The November 2024 publication of “Making the invisible visible: using art to explore the facade of objectivity in medicine” aptly coincides with the ten-year anniversary of Yale School of Medicine’s (YSM) arts-based museum education program: Making the Invisible Visible. The Lancet published the essay, written by YSM fourth-year MD-PhD student Kerri Davidson, along with Professor Anna Reisman, MD, director, Program for Humanities in Medicine (PHM), PHM Senior Advisor and Postdoctoral Fellow Robert Rock, MD ’18, and Senior Advisor in the Arts and Head of Education and Public Engagement at the Guggenheim Museum Cyra Levenson, MEd, as part of the journal’s “The Art of Medicine” series.

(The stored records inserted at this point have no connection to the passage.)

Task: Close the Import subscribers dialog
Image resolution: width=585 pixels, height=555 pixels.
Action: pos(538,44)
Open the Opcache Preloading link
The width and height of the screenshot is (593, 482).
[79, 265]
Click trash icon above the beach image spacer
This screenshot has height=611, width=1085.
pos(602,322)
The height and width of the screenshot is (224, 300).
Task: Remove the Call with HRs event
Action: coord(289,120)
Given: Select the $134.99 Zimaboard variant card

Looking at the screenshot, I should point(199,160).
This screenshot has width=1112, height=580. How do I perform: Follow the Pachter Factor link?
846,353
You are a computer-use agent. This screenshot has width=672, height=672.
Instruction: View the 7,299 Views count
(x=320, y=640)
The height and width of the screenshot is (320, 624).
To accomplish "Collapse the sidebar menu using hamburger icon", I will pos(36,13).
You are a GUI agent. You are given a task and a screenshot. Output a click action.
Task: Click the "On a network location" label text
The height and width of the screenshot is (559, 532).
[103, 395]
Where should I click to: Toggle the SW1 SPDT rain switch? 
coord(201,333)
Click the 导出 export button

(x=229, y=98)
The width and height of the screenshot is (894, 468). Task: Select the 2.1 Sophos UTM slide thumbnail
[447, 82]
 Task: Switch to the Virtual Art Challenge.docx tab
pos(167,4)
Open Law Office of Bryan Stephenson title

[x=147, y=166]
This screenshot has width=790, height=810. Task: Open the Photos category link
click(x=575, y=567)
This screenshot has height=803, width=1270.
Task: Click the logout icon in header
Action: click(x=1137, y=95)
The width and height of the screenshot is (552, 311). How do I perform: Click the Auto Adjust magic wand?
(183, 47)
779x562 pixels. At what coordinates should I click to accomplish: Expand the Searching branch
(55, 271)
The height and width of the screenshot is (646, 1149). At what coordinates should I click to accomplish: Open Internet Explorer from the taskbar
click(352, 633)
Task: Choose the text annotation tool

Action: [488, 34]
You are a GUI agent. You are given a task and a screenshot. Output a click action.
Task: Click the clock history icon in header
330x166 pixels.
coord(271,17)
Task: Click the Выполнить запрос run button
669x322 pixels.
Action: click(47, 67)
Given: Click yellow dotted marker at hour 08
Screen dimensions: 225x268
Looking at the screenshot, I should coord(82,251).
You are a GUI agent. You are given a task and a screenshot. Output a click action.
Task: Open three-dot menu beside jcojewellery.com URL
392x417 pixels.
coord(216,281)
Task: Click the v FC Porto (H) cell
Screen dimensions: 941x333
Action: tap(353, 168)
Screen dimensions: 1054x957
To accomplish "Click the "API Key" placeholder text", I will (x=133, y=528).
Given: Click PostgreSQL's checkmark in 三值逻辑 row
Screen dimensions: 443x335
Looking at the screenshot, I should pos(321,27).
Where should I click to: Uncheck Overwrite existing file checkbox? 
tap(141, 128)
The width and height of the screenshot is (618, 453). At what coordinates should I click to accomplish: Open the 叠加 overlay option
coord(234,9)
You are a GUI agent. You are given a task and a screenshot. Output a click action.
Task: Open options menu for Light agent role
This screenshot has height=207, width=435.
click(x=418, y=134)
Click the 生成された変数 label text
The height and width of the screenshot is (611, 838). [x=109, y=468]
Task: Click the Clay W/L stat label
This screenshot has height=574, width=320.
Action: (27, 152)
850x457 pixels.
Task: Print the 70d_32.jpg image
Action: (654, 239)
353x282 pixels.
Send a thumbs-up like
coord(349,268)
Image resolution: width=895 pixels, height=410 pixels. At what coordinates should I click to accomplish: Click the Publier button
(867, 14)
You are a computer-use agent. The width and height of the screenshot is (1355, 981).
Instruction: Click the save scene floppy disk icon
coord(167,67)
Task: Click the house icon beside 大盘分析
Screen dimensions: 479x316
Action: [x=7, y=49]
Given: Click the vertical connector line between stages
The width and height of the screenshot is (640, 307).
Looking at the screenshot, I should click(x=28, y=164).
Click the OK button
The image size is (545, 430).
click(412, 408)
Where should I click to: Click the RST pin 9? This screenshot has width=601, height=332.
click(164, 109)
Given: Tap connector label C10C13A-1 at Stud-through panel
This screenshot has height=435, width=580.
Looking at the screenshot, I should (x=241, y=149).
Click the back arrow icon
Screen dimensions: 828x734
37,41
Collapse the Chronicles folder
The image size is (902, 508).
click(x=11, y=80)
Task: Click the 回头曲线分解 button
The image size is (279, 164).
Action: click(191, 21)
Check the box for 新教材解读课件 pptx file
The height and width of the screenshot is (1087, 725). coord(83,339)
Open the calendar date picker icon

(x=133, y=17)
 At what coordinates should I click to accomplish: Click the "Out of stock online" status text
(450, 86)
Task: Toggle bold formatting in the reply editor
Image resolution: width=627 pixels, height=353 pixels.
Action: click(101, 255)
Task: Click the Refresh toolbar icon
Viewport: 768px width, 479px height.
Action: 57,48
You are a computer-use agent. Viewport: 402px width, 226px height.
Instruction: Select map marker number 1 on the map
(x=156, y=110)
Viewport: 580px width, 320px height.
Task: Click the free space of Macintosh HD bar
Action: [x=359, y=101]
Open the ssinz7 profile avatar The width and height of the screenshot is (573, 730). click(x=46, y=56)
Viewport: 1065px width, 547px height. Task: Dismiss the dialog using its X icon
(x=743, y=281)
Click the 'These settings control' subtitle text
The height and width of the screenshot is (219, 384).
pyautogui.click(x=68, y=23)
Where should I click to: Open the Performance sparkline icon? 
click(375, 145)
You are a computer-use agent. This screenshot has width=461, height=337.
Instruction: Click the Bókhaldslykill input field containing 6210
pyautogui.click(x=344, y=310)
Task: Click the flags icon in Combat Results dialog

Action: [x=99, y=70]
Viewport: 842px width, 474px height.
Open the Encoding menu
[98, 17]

The authors open their piece by setting the scene: “New medical students file into the Yale University Art Gallery (YUAG) and follow two senior Making the Invisible Visible (MIV) facilitators to the contemporary art section. Most of the students have no idea what a museum trip has to do with medical training; some probably think this is yet another ice-breaker activity.” The students and MIV facilitators gather in front of Kerry James Marshall’s 2009 painting Untitled, which depicts a Black woman sitting in front of an unfinished, paint-by-numbers self-portrait on the canvas behind her. After the facilitators lead the students through a guided reflection on Marshall’s artwork, the group segues into a discussion about medicine’s paint-by-numbers image of professionalization: “a checklist of seemingly objective requirements” that leads to “a narrow concept of what a medical student should look like and act like,” and which asks many underrepresented in medicine students to “obscure facets of themselves in order to be deemed ‘successful.’” Moving throughout the YUAG, the students engage in deeper conversation about the insidious, unspoken acts of professional identity formation that are foundational to their medical education.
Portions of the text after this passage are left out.